----- Data in this exercise

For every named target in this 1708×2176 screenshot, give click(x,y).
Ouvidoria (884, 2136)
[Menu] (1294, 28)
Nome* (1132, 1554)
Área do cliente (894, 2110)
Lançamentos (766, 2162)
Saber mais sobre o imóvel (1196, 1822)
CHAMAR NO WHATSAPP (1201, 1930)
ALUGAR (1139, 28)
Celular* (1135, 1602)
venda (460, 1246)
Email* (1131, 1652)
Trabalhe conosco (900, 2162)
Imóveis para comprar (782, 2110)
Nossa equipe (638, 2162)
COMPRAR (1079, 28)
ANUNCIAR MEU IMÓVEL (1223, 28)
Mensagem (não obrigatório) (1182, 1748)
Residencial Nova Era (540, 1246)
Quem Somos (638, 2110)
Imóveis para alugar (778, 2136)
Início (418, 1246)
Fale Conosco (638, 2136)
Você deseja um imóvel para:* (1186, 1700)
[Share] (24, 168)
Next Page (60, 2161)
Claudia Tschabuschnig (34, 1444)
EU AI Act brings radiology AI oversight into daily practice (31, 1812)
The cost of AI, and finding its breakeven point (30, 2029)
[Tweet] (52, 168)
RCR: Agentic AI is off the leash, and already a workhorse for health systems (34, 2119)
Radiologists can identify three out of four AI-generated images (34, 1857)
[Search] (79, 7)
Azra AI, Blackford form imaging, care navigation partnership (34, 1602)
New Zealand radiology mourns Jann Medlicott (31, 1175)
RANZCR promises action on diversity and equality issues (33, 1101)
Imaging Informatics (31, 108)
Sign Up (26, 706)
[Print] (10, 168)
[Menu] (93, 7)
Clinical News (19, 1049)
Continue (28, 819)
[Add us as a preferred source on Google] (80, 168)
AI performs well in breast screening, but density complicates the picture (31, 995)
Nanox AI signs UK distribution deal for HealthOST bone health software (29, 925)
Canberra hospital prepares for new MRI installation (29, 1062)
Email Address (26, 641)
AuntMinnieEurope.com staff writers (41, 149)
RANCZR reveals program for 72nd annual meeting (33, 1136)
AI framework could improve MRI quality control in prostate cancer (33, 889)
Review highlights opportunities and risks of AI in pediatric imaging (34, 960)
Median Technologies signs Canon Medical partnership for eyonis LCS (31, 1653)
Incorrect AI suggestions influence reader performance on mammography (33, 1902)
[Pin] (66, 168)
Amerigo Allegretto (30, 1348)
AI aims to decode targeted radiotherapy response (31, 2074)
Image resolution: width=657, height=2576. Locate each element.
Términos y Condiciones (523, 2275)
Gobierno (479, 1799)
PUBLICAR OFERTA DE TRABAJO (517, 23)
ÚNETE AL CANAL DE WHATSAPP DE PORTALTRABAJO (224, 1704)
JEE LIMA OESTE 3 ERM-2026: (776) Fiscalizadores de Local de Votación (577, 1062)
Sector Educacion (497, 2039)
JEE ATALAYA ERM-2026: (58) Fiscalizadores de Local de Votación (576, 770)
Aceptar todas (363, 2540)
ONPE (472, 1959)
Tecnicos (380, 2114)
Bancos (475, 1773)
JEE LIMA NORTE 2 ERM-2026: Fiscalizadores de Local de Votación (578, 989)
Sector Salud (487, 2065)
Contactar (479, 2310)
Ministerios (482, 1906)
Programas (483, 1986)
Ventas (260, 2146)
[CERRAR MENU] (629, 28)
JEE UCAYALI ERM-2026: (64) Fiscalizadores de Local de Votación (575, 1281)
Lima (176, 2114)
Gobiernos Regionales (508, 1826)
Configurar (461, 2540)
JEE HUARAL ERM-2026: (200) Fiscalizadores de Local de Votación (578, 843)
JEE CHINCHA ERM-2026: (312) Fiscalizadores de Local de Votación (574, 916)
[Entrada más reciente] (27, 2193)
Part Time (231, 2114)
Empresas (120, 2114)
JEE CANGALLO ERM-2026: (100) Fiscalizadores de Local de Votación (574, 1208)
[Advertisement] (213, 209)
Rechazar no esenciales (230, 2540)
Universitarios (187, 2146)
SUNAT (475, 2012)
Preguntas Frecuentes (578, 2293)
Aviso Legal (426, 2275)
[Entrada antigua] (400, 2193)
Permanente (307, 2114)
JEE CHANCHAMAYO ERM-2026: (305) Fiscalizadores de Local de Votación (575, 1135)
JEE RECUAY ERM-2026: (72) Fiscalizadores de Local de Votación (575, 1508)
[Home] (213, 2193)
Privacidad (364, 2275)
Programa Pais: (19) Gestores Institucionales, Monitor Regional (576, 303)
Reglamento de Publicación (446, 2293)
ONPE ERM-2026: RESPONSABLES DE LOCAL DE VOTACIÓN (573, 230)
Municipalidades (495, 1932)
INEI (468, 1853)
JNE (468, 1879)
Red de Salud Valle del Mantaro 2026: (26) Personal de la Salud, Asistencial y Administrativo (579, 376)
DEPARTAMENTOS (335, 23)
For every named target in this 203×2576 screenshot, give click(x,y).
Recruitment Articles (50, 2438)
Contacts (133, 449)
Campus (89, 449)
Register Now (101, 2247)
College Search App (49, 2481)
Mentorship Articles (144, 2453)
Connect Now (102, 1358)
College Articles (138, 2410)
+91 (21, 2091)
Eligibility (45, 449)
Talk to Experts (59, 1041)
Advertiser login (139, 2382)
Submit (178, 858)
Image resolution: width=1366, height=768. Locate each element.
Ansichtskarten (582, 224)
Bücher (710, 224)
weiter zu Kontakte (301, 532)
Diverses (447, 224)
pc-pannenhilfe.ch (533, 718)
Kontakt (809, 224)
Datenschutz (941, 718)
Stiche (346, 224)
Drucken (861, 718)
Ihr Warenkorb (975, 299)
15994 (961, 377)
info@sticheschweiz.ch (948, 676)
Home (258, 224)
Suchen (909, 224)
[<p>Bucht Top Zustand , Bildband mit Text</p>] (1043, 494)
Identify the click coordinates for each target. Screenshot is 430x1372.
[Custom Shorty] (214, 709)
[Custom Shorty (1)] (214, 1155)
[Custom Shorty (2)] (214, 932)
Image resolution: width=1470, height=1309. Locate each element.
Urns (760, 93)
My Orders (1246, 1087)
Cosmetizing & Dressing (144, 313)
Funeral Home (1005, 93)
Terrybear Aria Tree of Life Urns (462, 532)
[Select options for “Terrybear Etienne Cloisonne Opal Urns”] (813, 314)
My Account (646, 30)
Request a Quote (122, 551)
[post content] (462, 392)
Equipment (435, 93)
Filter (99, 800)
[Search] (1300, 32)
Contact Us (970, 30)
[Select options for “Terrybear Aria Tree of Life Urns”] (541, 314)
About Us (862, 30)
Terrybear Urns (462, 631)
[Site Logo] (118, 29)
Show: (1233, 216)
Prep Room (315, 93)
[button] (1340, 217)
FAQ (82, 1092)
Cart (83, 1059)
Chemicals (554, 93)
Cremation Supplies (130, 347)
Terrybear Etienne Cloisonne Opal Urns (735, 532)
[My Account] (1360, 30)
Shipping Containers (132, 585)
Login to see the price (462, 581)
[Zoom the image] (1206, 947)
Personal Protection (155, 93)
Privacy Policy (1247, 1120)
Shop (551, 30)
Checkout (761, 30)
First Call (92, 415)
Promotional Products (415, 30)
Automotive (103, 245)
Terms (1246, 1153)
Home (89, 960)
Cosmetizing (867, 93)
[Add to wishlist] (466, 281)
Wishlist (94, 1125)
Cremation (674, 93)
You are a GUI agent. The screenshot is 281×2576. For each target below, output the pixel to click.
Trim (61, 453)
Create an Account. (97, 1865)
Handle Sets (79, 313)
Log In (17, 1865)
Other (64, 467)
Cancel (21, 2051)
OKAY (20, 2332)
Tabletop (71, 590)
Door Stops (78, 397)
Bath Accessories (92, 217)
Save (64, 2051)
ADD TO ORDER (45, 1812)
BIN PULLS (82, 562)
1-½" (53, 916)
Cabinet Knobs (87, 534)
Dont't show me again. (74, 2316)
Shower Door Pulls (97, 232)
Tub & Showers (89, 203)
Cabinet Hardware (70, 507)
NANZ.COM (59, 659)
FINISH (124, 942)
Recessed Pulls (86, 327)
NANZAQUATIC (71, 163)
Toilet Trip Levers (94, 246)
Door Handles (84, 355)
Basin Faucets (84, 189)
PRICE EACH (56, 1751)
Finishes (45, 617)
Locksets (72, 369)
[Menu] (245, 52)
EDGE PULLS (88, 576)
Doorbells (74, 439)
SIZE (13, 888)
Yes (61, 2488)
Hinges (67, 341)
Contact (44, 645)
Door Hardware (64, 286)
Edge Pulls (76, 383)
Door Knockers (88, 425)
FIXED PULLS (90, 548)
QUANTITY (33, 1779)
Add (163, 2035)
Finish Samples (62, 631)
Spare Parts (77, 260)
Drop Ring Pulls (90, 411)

----------

Quote, with nothing altered, all lines from the start of the entries to the line that carries "Imóveis para alugar (778, 2136)", inclusive.

Output:
For every named target in this 1708×2176 screenshot, give click(x,y).
Ouvidoria (884, 2136)
[Menu] (1294, 28)
Nome* (1132, 1554)
Área do cliente (894, 2110)
Lançamentos (766, 2162)
Saber mais sobre o imóvel (1196, 1822)
CHAMAR NO WHATSAPP (1201, 1930)
ALUGAR (1139, 28)
Celular* (1135, 1602)
venda (460, 1246)
Email* (1131, 1652)
Trabalhe conosco (900, 2162)
Imóveis para comprar (782, 2110)
Nossa equipe (638, 2162)
COMPRAR (1079, 28)
ANUNCIAR MEU IMÓVEL (1223, 28)
Mensagem (não obrigatório) (1182, 1748)
Residencial Nova Era (540, 1246)
Quem Somos (638, 2110)
Imóveis para alugar (778, 2136)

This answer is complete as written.